## What needs to be done
Count the lines in the data below that contain the string "bold". Give only the number.

## Input data
============================================================

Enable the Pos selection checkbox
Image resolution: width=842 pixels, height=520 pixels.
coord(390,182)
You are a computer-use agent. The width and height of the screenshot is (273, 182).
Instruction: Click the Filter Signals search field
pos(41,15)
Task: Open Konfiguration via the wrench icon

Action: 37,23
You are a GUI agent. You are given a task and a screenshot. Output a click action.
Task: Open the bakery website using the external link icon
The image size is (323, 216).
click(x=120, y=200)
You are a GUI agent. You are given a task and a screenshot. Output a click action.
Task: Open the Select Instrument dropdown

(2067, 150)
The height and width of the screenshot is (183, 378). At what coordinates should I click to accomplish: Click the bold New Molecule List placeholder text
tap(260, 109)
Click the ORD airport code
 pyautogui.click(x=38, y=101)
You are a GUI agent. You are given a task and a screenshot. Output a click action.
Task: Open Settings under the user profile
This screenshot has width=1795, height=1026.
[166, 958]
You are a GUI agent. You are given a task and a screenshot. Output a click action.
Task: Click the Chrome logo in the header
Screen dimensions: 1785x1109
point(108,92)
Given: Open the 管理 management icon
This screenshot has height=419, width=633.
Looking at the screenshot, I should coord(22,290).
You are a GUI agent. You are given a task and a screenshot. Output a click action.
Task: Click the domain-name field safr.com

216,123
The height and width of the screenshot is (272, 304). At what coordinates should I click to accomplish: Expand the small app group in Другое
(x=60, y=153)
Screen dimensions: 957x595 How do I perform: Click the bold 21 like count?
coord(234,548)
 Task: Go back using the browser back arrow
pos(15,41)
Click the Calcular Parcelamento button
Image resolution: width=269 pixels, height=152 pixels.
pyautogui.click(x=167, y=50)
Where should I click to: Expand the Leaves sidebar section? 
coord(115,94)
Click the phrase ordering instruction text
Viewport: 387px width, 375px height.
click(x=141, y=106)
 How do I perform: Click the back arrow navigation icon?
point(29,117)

============================================================

## Exercise result
2